Le droit moral d’Alexandra Exter a été transmis à Simon Lissim et par la suite de Lissim à moi, le fait est attesté par le testament de l’artiste, enregistré à Paris en 1948, document en ma possession.

Le terme « expert » est utilisé dans ce cas à bon escient; un amalgame voulu s’efforce de « noyer le poisson ». Il est donc nécessaire de rappeler une évidence : le travail de l’historien de l’art et celui de commissaire priseur ou d’expert de vente publique sont de nature fort différente.

En ce qui concerne le différend, il est fondamental et concerne l’attribution à Alexandra Exter des œuvres présentées à Tours, et d’autres qui ont circulé largement au cours des dernières années. J’en conteste l’authenticité, c’est tout.
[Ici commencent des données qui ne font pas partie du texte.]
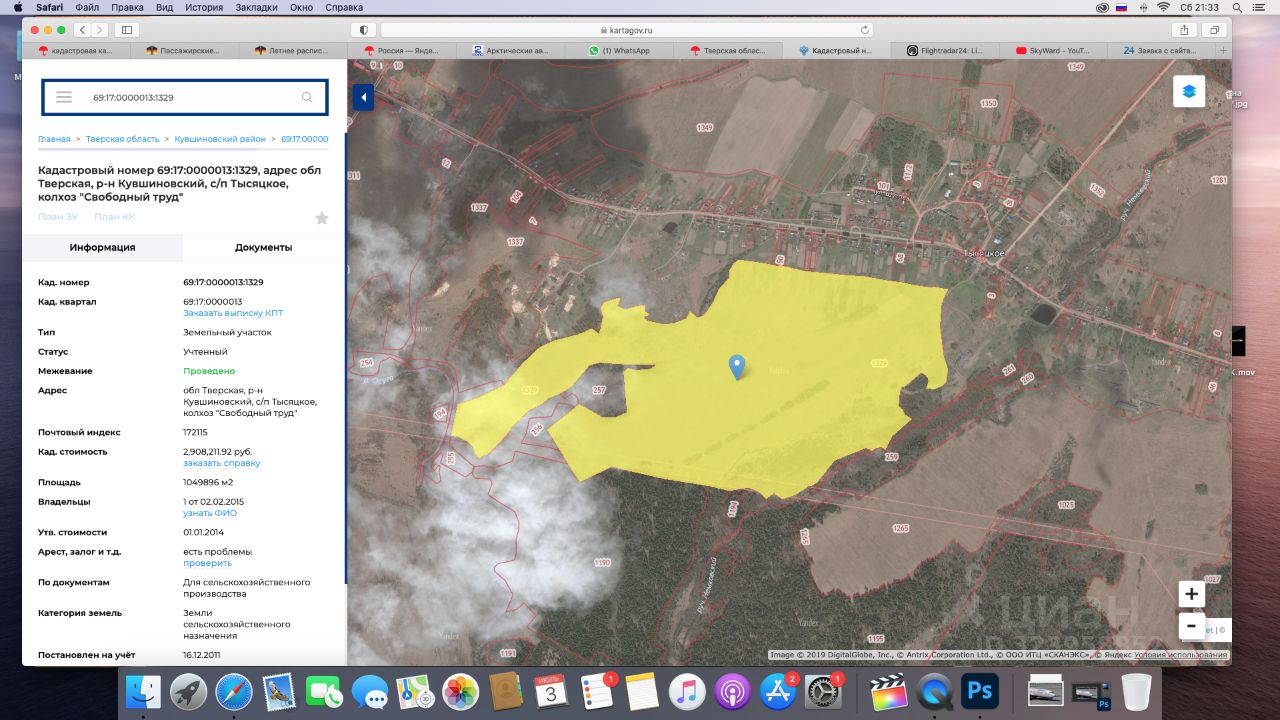Open Photoshop from the Dock
This screenshot has width=1280, height=720.
coord(980,691)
La référence aux archives du peintre, évoquée à cette occasion, de même que les annonces de quelque « catalogue raisonné » sont également fallacieuses : il n’existe que les archives de l’atelier de l’artiste et celles de son héritier Simon Lissim, toutes ces archives sont en ma possession depuis plusieurs décennies et servent précisément à la vérification de l’authenticité des œuvres. Comme ceci a pu être établi lors de l’ouverture des vitrines de l’exposition de Tours, les documents prétendant au titre « archives d’Alexandra Exter » n’avaient aucun lien direct avec Alexandra Exter. Il s’agissait donc d’une mystification. Il en est de même des œuvres.